Community leaders have been considering the impact of the closure of a Moorlands high street while a Halloween event is held.
Cheadle Town Council is set to host a night of spooks and entertainment on October 30 using money received from the government’s ‘Welcome Back Fund’ which aims to bring footfall back into high streets.
Among the activities planned is a pumpkin trail during the half-term school holidays, which will encourage youngsters to find the fruit hidden or displayed in shops in the town.
On the day itself, there will also be best dressed window and fancy dress competitions as well as halloween-dressed living statues and music.
Provisional plans, which were discussed at the recent Cheadle Town Council meeting, aim for the event to start at 2pm and end at 7pm.
Half of Cheadle High Street is set to be closed to traffic from the turn-off to Cross Street for the duration of the event.
Cheadle Town Councillor Gary Bentley told the Times & Echo he would like to see the whole of the high street closed to encourage footfall to all the businesses along the road.
He also said he would like to implement a traffic light system that would see the Watt Place one-way street that joins onto the A521 towards Brookhouses become a temporary two-way road, allowing traffic back down past the Talbot Inn pub and onto Bank Street.
Cllr Bentley said: “I’m a bit disappointed that we’re not closing the whole high street so all businesses can benefit from footfall from the event.
“I’d like the traffic lights system in place as a trial run for the November 20 Christmas lights switch-on when 2,000 people come for late night shopping too.
“This is also because wagons would have to go on a detour all the way down to Tean because some can’t go down the one-way (Cross) Street due to weight restrictions.”
Fellow Cheadle Town Councillor Nigel Wood, who is one of the members leading the organisation of the Halloween event, gave his thoughts on cllr Bentley’s suggestions.
He said: “We didn’t want to close the high street because some traders say it ruins their passing trade but with the nature of halloween in itself, if we make people jump, we don’t want people jumping out into oncoming cars on the road.
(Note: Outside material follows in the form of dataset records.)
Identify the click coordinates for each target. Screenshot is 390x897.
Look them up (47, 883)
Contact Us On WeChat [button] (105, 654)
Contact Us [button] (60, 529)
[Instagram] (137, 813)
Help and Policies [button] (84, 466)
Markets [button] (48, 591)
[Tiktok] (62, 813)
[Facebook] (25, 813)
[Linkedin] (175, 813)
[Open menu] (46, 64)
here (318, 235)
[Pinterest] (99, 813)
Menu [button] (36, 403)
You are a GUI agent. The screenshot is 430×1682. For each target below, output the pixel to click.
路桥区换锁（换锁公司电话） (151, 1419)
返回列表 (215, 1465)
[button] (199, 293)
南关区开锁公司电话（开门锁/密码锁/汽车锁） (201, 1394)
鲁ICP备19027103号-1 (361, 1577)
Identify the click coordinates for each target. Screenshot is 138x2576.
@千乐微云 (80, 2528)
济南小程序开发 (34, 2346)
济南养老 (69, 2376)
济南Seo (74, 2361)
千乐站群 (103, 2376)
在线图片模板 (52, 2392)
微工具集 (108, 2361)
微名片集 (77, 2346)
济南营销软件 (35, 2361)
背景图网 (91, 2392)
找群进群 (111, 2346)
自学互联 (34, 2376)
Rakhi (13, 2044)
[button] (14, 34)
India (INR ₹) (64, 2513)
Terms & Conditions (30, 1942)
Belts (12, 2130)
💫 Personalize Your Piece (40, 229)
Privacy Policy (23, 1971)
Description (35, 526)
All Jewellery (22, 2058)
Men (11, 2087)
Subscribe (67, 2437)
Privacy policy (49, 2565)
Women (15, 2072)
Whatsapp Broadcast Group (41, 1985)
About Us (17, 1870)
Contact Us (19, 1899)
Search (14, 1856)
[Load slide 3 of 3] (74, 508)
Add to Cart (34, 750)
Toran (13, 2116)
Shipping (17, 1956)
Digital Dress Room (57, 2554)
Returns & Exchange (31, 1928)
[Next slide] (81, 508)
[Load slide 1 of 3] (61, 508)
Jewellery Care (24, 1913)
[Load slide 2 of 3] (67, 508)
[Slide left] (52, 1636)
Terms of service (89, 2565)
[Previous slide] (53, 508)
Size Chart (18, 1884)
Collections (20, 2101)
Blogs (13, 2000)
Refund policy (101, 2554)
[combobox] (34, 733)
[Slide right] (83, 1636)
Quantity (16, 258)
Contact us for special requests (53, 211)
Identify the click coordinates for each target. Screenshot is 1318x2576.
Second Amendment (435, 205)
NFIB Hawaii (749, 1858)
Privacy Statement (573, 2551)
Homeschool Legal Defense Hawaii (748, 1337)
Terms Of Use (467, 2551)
“So we’re trying to make it as safe as possible and that is what is driving us to close half the high street.
“The only thing about closing the whole high street is we’d have to sort out the traffic lights because we have a one-way system around our town.
“If half the high street is closed from Cross Street then traffic can still flow through the other half of the high street and go down Cross Street and around the back of Chapel Street.”
Cllr Wood continued: “The Christmas lights are a different ball game because they have a lot more entertainment in the high street than I’m anticipating for the Halloween event.
“But he (Cllr Bentley) is right in what he is saying – when we close half the high street, we encourage crowds to be stagnant in a particular area.
“But what I’m intending is that I will have certain things going on at certain times over the whole of the high street.
“So it will be right at one end, almost where Leek Road is, and the other end, where Church Street is, so if people want to view something they will have to walk the length of the high street.
“For me, that is the part where I am encouraging footfall throughout the whole of the high street.
“I don’t want the entertainment to be focused on one point, I want it on the whole of the high street.”
Cllr Wood explained that the finalised plans for the event may not be “rubber-stamped” until Cheadle Town Council’s full council meeting on October 18 due to ratification processes.